Input data:

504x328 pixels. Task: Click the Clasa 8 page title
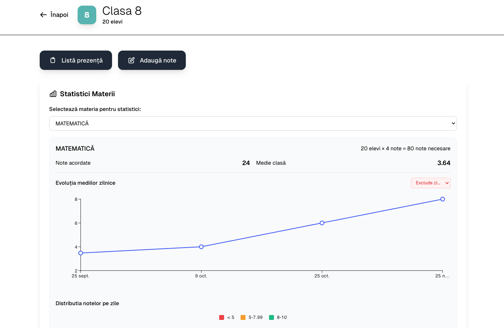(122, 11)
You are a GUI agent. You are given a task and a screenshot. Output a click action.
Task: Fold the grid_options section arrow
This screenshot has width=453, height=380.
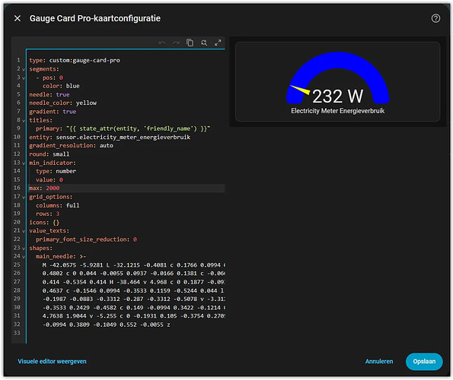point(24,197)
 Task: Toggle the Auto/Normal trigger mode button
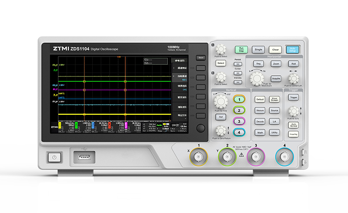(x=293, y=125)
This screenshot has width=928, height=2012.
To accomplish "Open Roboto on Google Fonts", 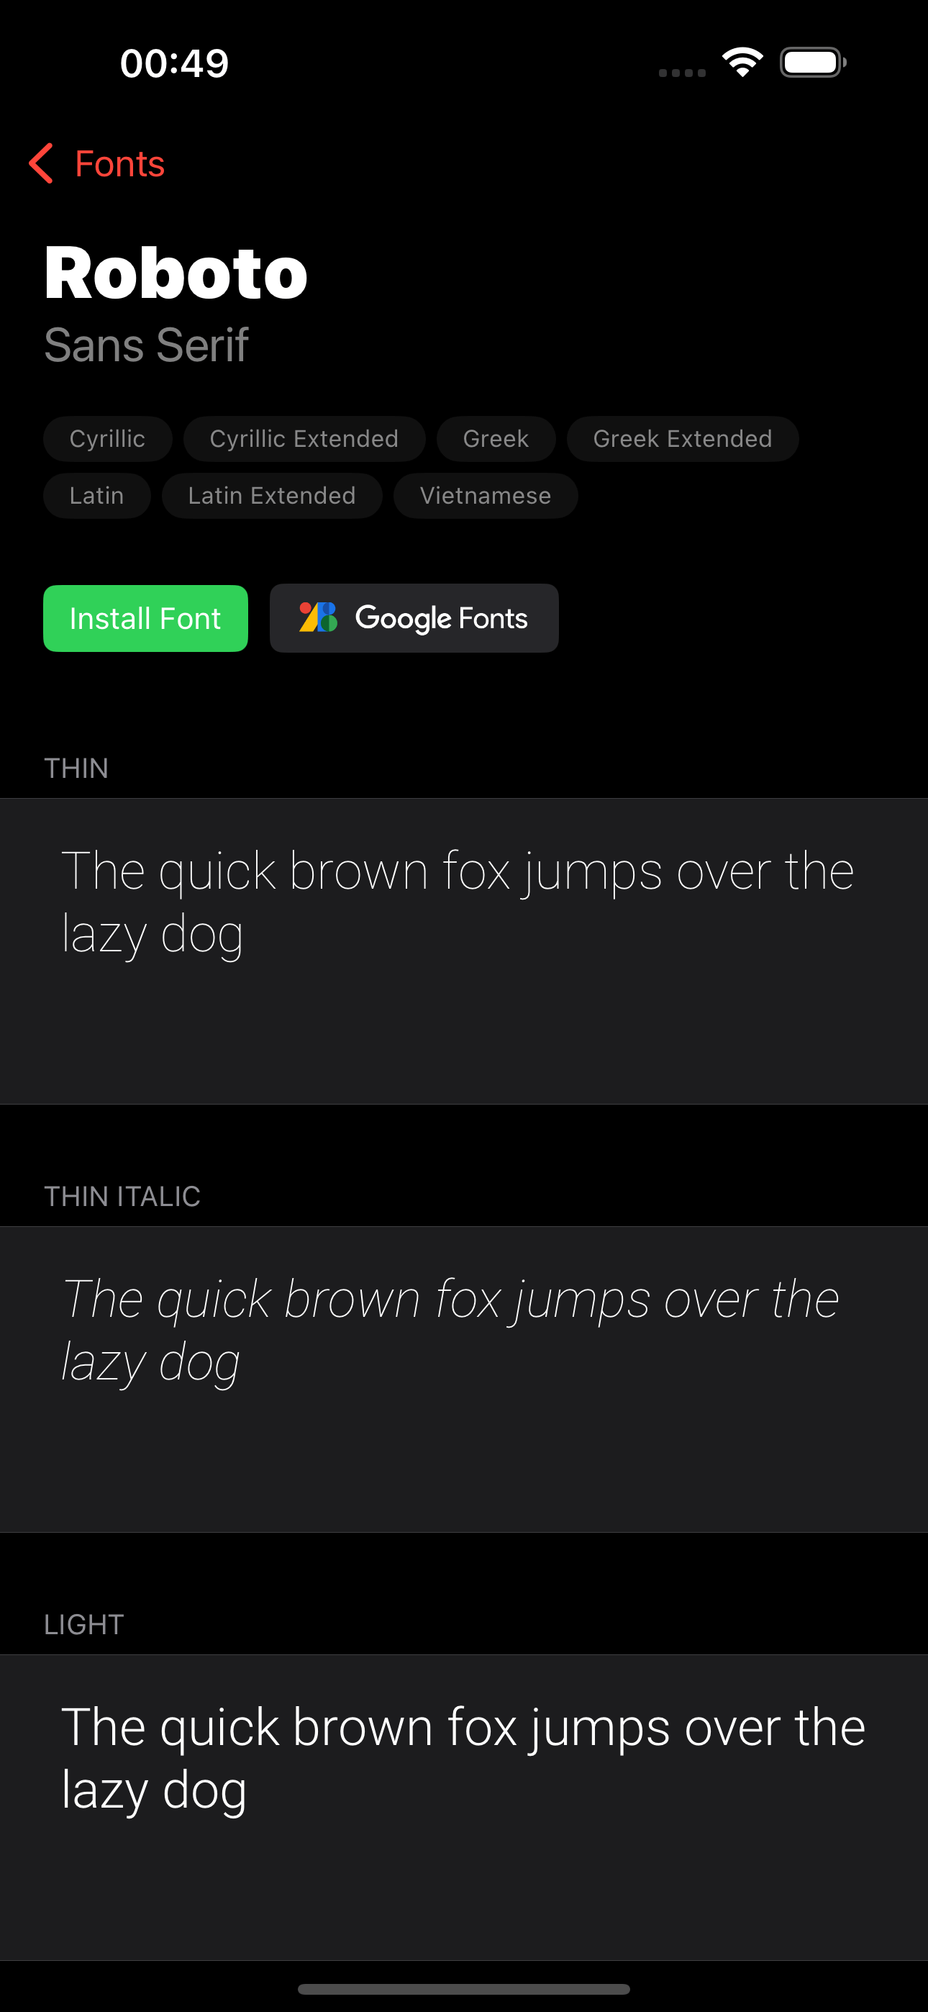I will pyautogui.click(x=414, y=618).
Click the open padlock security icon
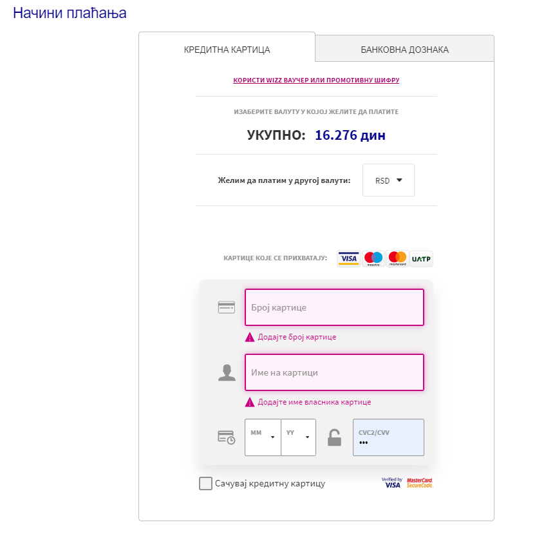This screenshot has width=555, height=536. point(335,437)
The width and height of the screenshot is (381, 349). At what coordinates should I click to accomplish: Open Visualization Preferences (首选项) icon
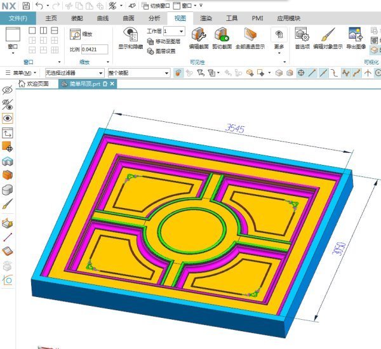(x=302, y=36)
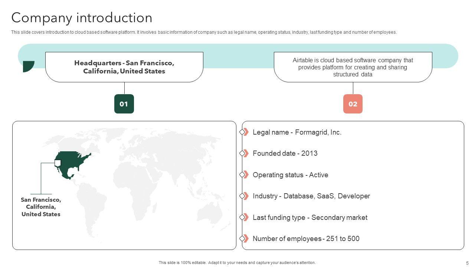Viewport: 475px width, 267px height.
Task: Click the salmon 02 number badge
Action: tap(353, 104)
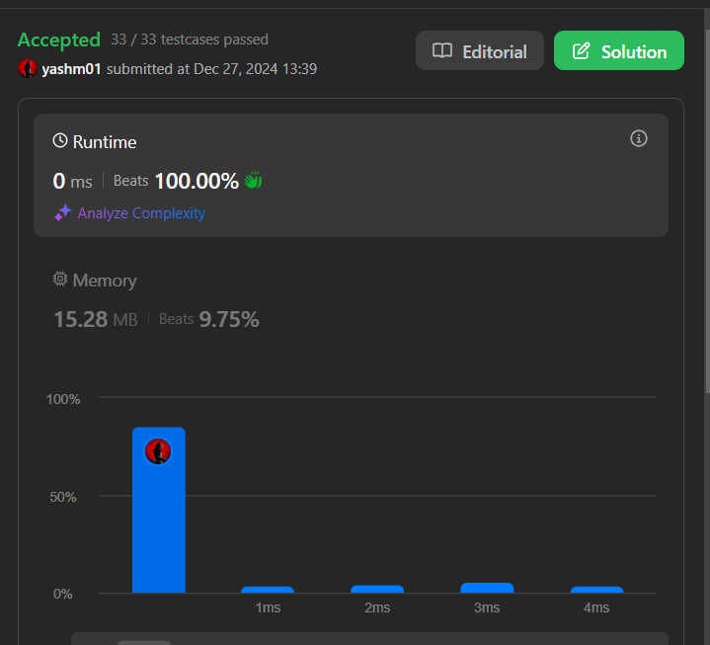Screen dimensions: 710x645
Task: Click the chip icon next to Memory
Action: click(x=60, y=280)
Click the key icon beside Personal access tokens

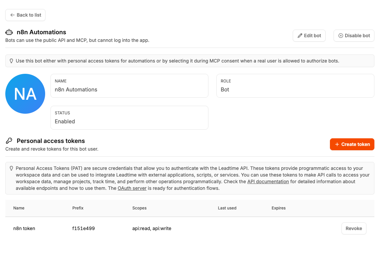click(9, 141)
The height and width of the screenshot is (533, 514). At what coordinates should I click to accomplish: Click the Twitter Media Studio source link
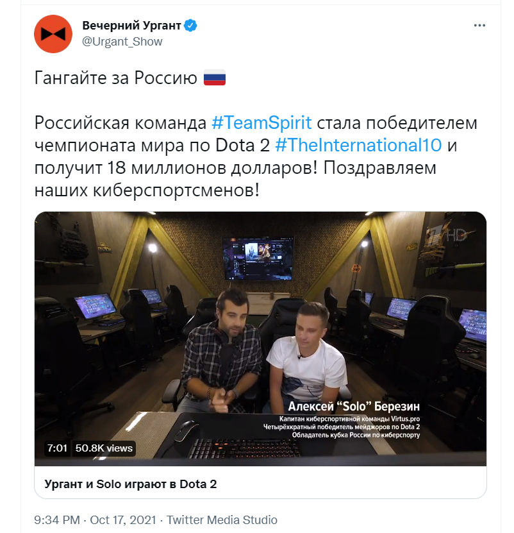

* * *

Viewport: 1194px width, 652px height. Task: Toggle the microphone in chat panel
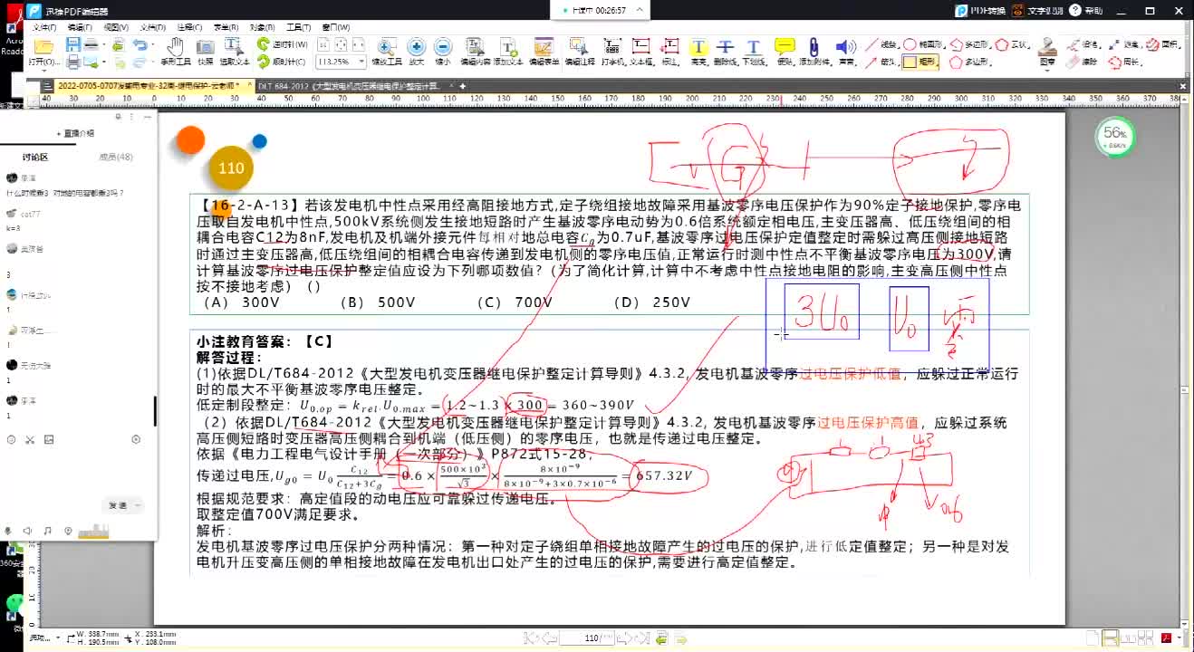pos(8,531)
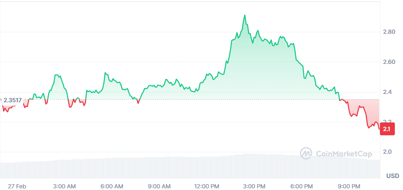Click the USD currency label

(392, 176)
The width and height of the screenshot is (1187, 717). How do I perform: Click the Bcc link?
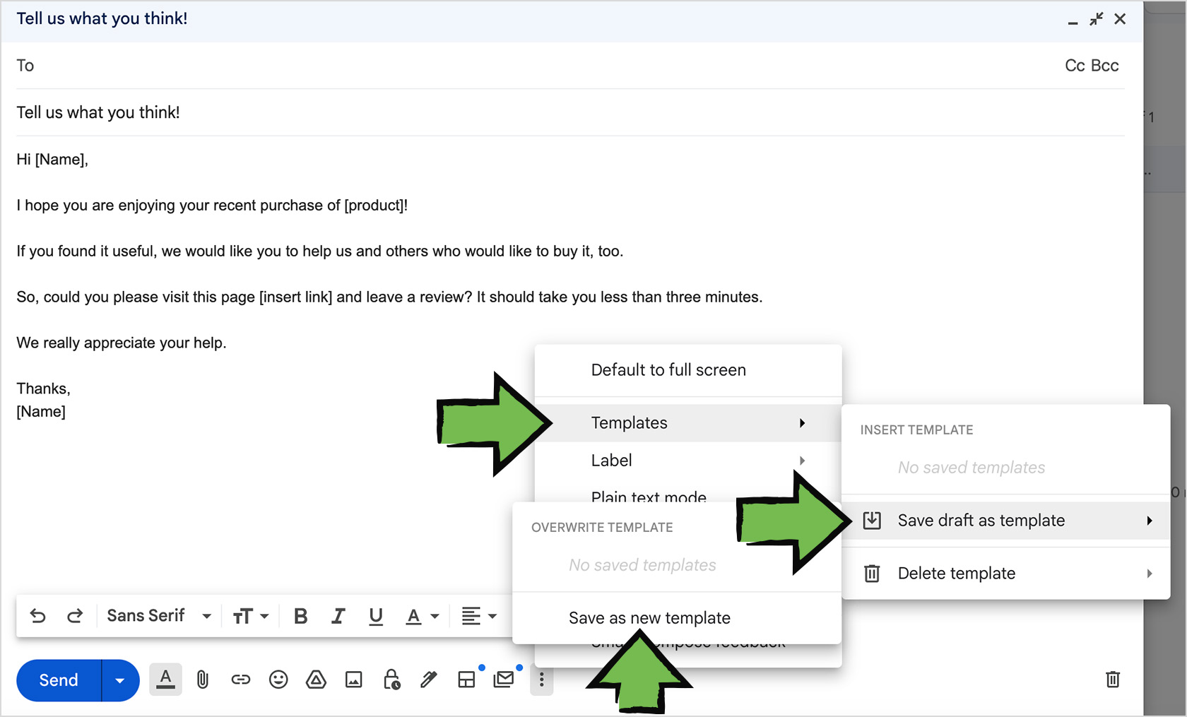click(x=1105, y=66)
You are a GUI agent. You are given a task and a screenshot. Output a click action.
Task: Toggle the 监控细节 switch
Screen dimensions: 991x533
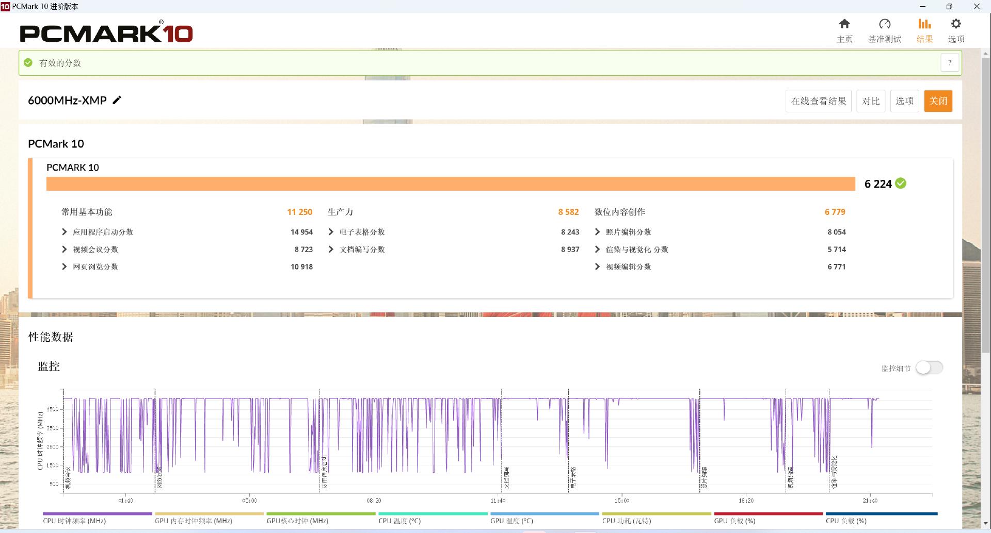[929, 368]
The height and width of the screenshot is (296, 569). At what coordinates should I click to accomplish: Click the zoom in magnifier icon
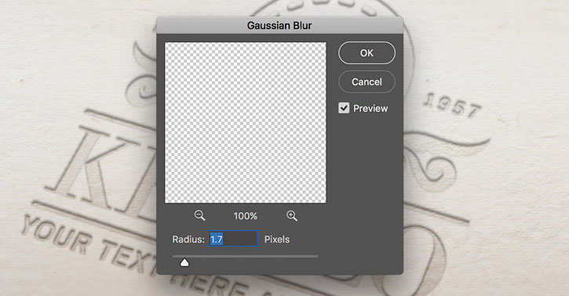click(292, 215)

Problem to work on: Both boundary lines included, write out word for word only the lines above from the one containing "Click the key" to the one containing "The height and width of the screenshot is (533, 514).", leaving out any pictures.

Response:
Click the key icon beside Personal access tokens

click(9, 141)
The height and width of the screenshot is (533, 514). At what coordinates should I click to accomplish: Click the Twitter Media Studio source link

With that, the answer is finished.